Por Bert Ghezzi
De Voces de los Santos
El cristianismo se extendió como un reguero de pólvora en el Japón del siglo XVI. En la década de 1580, menos de cuarenta años después de que Francisco Javier introdujera la fe, la iglesia contaba con doscientos mil conversos. El crecimiento se produjo a pesar de la oposición de los sacerdotes budistas y de muchos pequeños gobernantes. Sin embargo, en 1587, el emperador Hideyoshi ordenó el destierro de todos los católicos, obligando a los misioneros jesuitas a actuar desde la clandestinidad. Pero la persecución directa no estalló hasta finales de 1596, cuando Hideyoshi reunió a veintiséis jesuitas, franciscanos y laicos y se preparó para martirizarlos.
Entre las víctimas estaba San Pablo Miki, un novicio jesuita que acababa de completar once años de formación. La noble familia de Pablo se convirtió cuando él era un niño y a los cinco años fue bautizado. Educado por los jesuitas, el joven superdotado entró en su noviciado a los veintidós años. Había estudiado intensamente las enseñanzas de los budistas para poder debatir con sus sacerdotes. Acogió con agrado su oportunidad de martirio, pero puede que deseara un poco que se retrasara lo suficiente para ser ordenado sacerdote.
Hideyoshi hizo cortar las orejas izquierdas de los veintiséis mártires en señal de falta de respeto y los hizo desfilar por Kioto. Vestido con su sencilla sotana negra, Pablo destacaba entre ellos. La mayoría de los espectadores se dieron cuenta de que este noble joven podría haber llevado el traje de samurái con dos espadas en el cinturón. Toda la exhibición tuvo el efecto inesperado de evocar la compasión de la multitud, algunos de los cuales se convirtieron más tarde en conversos.
Los mártires fueron entonces llevados a Nagasaki. Fueron atados a cruces con sus cuellos sujetos por anillos de hierro. Junto a cada uno había un verdugo con su lanza lista para golpear. Un testigo presencial dio este relato:
Cuando se colocaron las cruces fue algo maravilloso ver la constancia de todos ellos. Nuestro hermano Pablo Miki, al verse elevado a la posición más honorable que jamás había ocupado, proclamó abiertamente que era japonés y miembro de la Compañía de Jesús. Y que lo iban a condenar a muerte por haber predicado el Evangelio. Dio gracias a Dios por tan precioso favor.

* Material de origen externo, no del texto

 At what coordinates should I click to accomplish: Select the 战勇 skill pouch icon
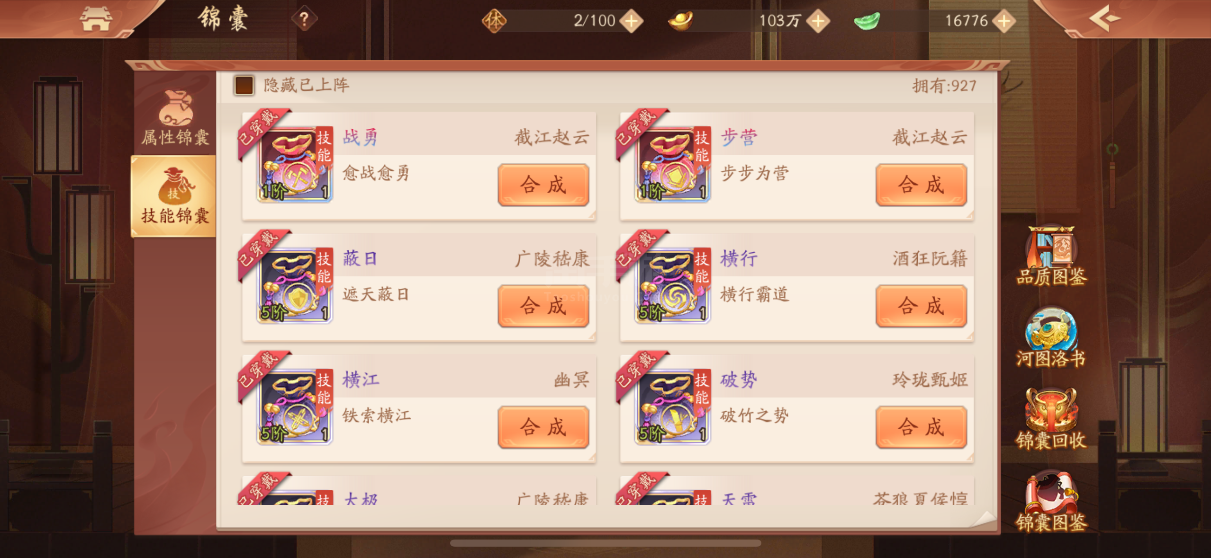(x=295, y=164)
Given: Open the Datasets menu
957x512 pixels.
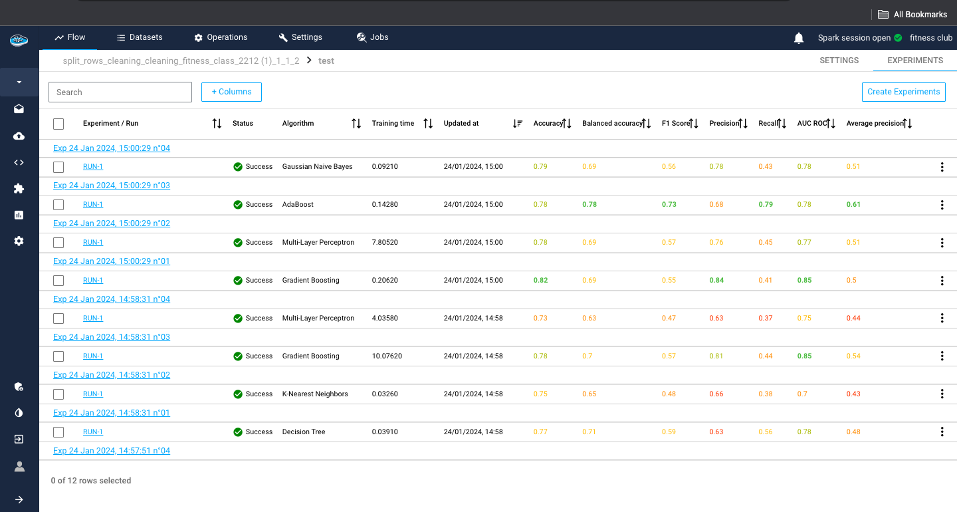Looking at the screenshot, I should 140,37.
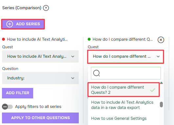Remove second series with the X icon

[x=161, y=40]
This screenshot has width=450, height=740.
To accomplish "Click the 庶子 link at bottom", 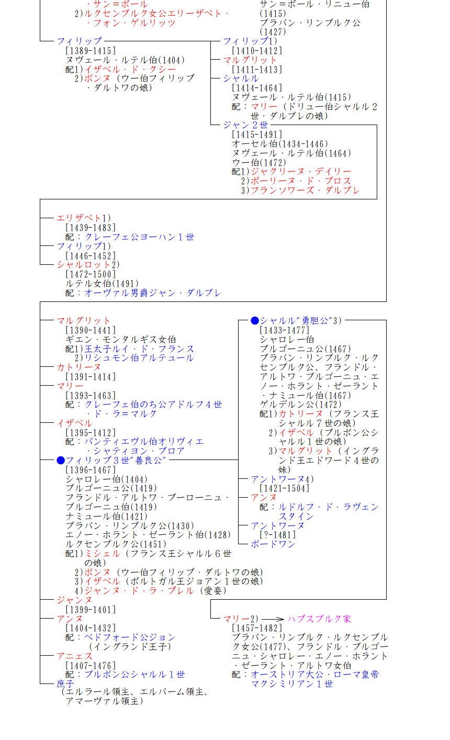I will coord(65,683).
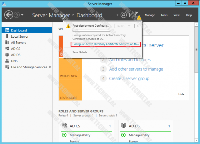Click the All Servers sidebar icon
The height and width of the screenshot is (144, 200).
coord(7,43)
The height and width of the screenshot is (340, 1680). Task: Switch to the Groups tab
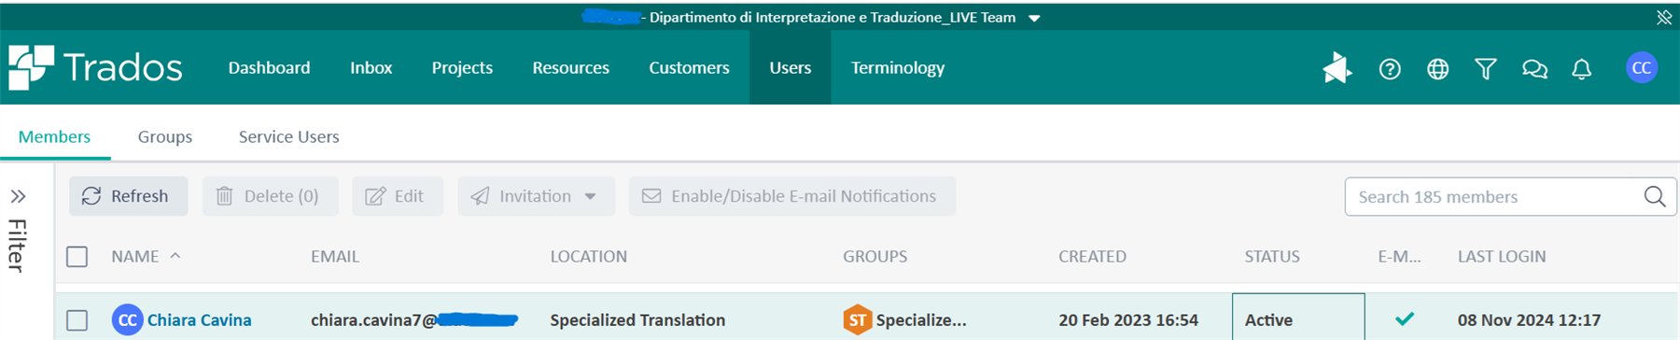click(165, 136)
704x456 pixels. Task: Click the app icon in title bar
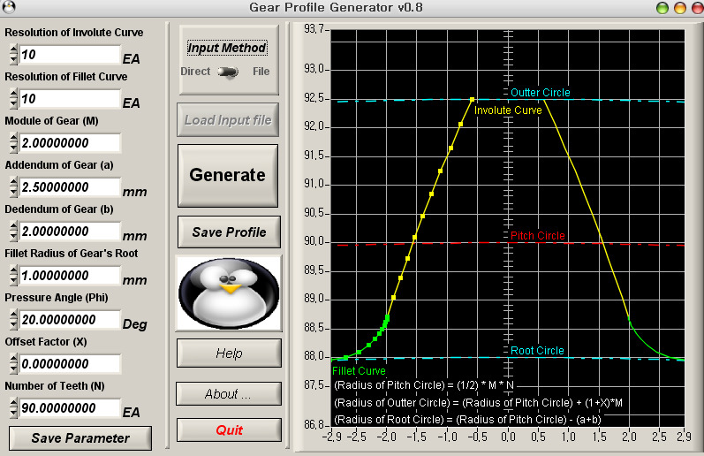(x=10, y=7)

Luego añadió estas palabras: «Habiendo llegado a este momento de mi existencia, creo que ninguno de vosotros piensa que quiero ocultar la verdad. Por eso os declaro que no hay otro camino de salvación que el que siguen los cristianos. Como este camino me enseña a perdonar a mis enemigos y a todos los que me han ofendido, perdono de buen grado al rey y a todos los que han deseado mi muerte. Y ruego que obtengan el deseo del bautismo cristiano»
En este punto, volvió los ojos hacia sus compañeros y comenzó a animarlos en su lucha final. Los rostros de todos ellos brillaban con gran alegría. Otro cristiano le gritó que pronto estaría en el paraíso. «Como mi Maestro», murmuró Pablo, «moriré en la cruz. Como él, una lanza atravesará mi corazón para que mi sangre y mi amor fluyan sobre la tierra y la santifiquen a su nombre».
Mientras esperaban la muerte, todo el grupo cantaba el cántico de Zacarías (véase Lucas 1:67-79). Los verdugos permanecieron respetuosamente hasta que entonaron el último verso. Entonces, a una señal dada, clavaron sus lanzas en los costados de las víctimas. Ese día, el 5 de febrero de 1597, la iglesia de Japón dio la bienvenida a sus primeros mártires.
Extracto de Voces de los santos, de Bert Ghezzi.